Some Thoughts About the NSO Group's Pegasus

Recently, a story has been making the rounds about the ’new’ Pegasus spyware that has lead to mass panic in technical circles that has users worried. There are some questions that users might ask that haven’t been accurately answered and the events have been used by various companies to market their product.

Frightened users might ask:

• Am I at risk?
• What do I do now?
• Does this affect the latest Android/iOS?
• Should I stop using Android/iOS?

The answer is largely no.

The Pegasus spyware isn’t new. We’ve known about it for a long time, and we know it takes advantage of a variety of exploits to exploit different types of devices. We also know about some specifics of these vulnerabilities, such as the usage of zero-clicks in iMessage.

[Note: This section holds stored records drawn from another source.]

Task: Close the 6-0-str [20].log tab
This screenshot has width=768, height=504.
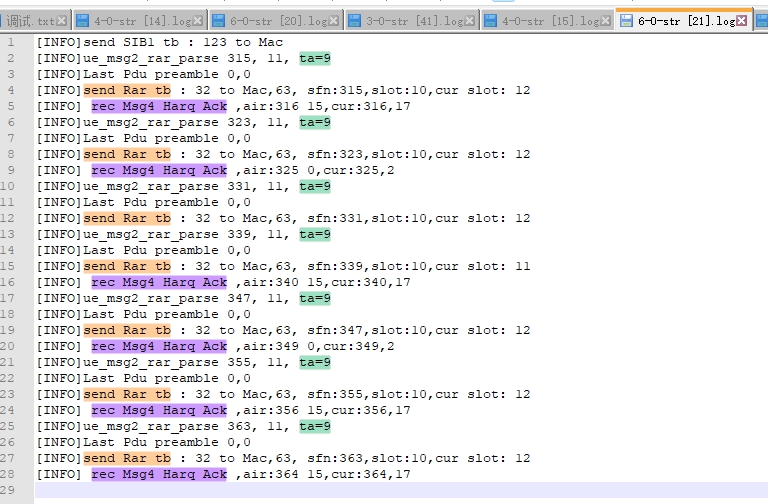Action: tap(333, 21)
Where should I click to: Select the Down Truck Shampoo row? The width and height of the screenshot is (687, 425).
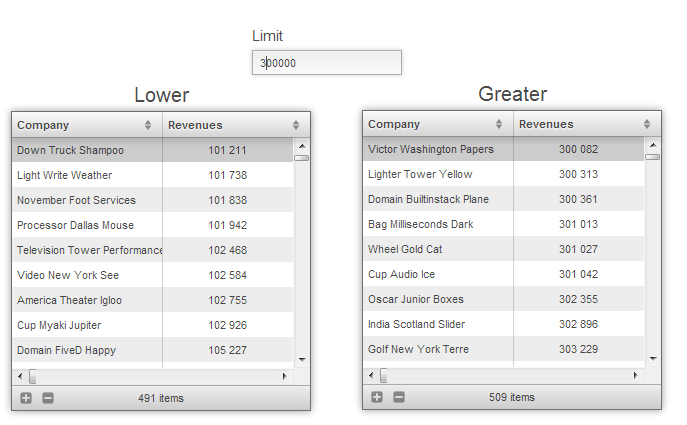click(x=87, y=150)
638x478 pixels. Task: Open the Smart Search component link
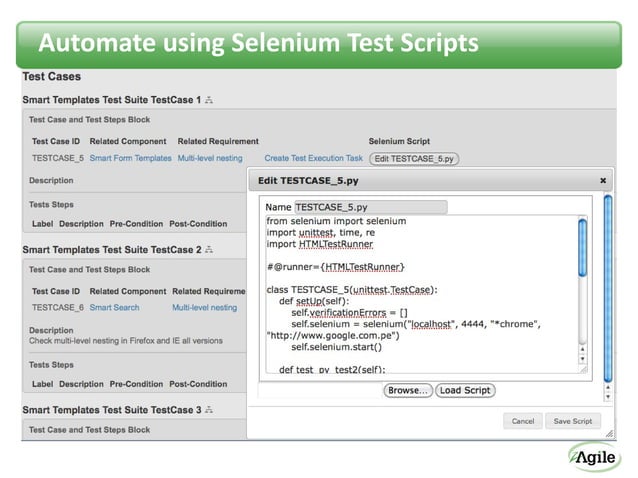click(x=114, y=308)
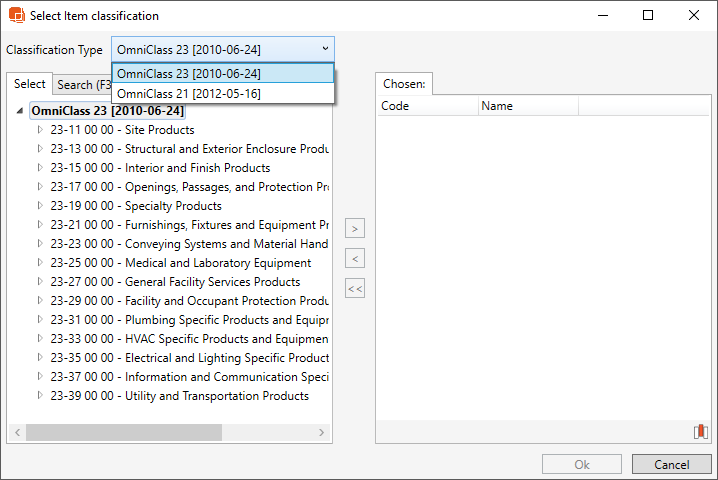Expand 23-33 00 00 HVAC Specific Products

[40, 339]
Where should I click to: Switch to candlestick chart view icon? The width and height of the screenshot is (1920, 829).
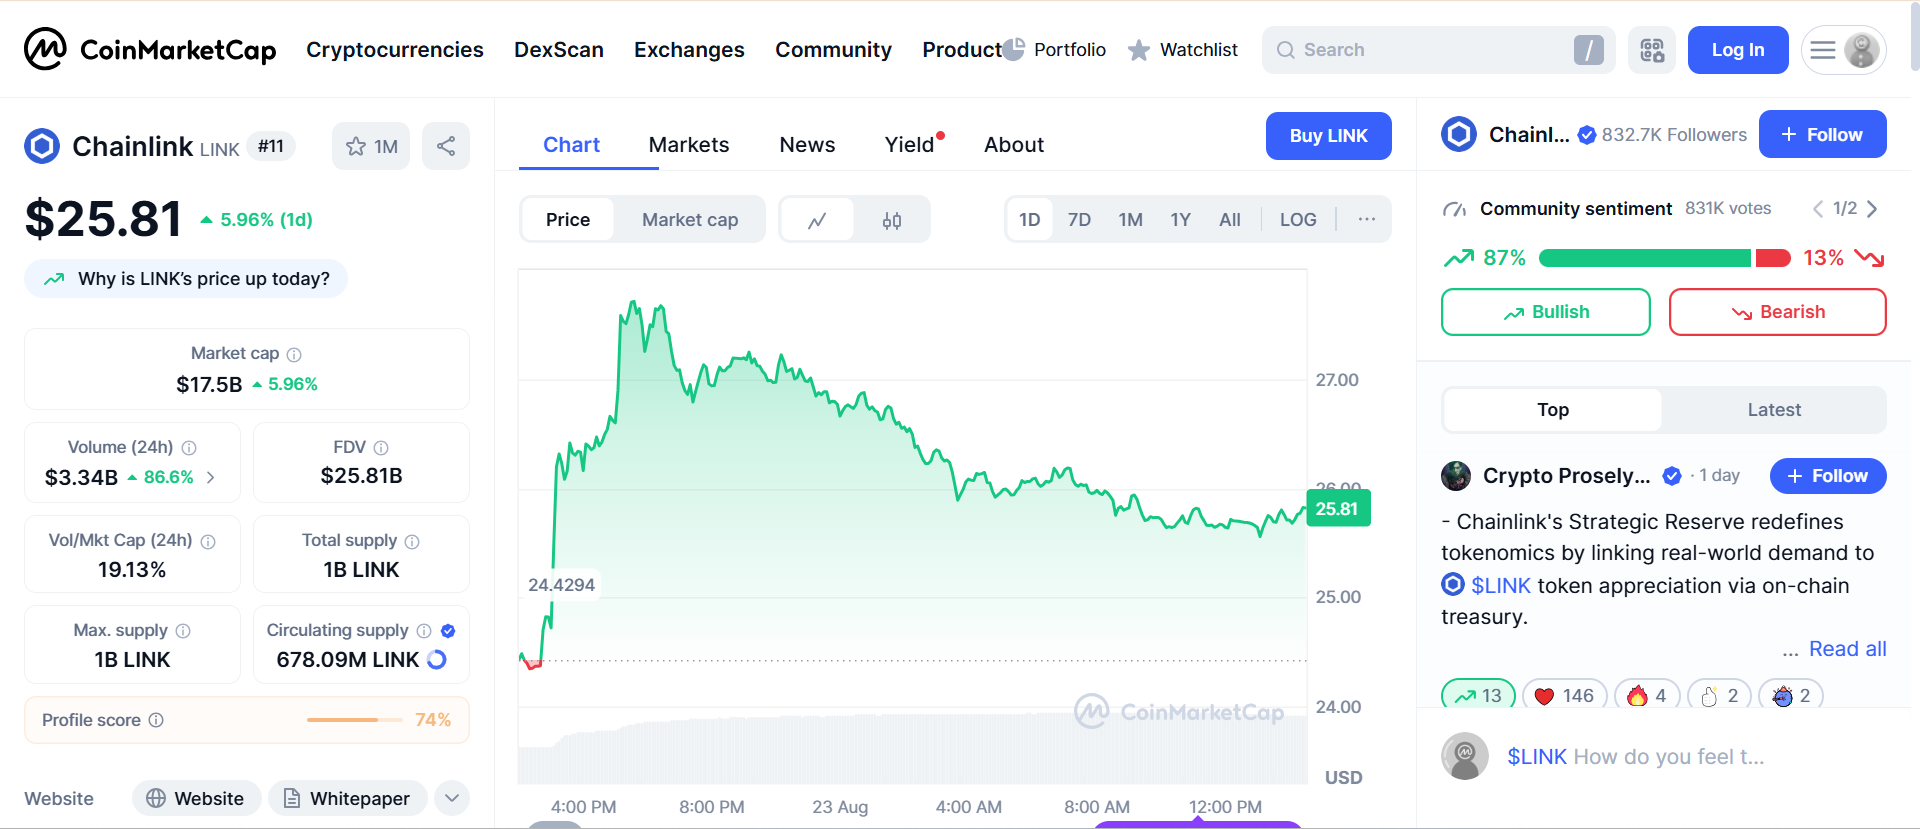point(892,220)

Apple has already taken steps to mitigate zero-click vulnerabilities in iMessage, writing the Blastdoor sandbox, where all untrusted data parsing happens, in Swift. It has become extremely difficult to exploit iMessage via a zero-click as of iOS 14, and as such, users should not be worried.

Not that the majority of users shuld should be worried anyway, because they are not at risk, unless they are politically active and suspect someone might have reason to target them.

Adding onto that, iOS and Android are leagues ahead of any other desktop operating systems. They both have world class security teams working on them, and it shows in the cost it takes to write an exploit of such impact. However, this point is largely moot if your device has stopped receiving updates; if your vendor is not providing updates then your device should be considered vulnerable regardless.

If you’re shopping for a new device because yours is outdated, buy an iPhone. It is common consensus among security researchers that an iPhone is one of the most secure devices you can get, leagues ahead of other phones. However, it isn’t without its downsides, namely in components such as WebKit.

If you’re in the Android camp, get a Pixel. Google has world class security engineers, and Titan M isn’t found in any other phones. The GrapheneOS project is also highly acclaimed by security researchers and is a hardened OS meant to defend against memory corruption and other common vulnerabilities. Neither iOS nor GrapheneOS will protect you from an adversary with unlimited resources and time, but they will raise the time and the cost to successfully exploit a device.

In the end, Pegasus is not a concern for most users, and you should refrain from listening to people trying to sell you things in the wake of the news.